I was in a local store sometime in December, and picked up some dried strawberry corn ears. They are red and shaped sort of like strawberries, and were right next to the Indian corn. What exactly the heck is "Indian" corn, as opposed to sweet corn or field corn? I suppose that the tricolor ears of dried corn were all that the poor natives could grow, having no giant factory farms to do all of the work of sorting all of the colors out in each ear. (You may detect a small amount of facetiousness here) Hybrid corn is one thing, but to call a particular strain of mutt corn Indian corn is a bit misleading. All corn started out as Indian corn. Native American corn. Actually, and most probably South American Indian corn.

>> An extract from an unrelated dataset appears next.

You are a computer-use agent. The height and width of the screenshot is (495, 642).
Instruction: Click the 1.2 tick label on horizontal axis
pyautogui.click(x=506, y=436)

There is evidence that corn was adapted to almost every environment on both Americas. There are heritage varieties that have more protein and less sugar than current corns, whose genetics are owned by Monsanto or ADM or some other world farming and seed conglomerate. These older and less manipulated corns may be better food stock than the newer ones, but aren't they grown commercially? Too much manual labor. Not easy to convert to harvest by machine. Too short. Not enough product per plant.

Tuesday, January 6, 2009

Back in Business

Sorry for the extended delay in posting. I've had some issues with different things, but am now back at the keyboard. I have several interesting stories to relate, and some new topics to bring to you. I post again later this week.

Until then, be indigenous to where you are.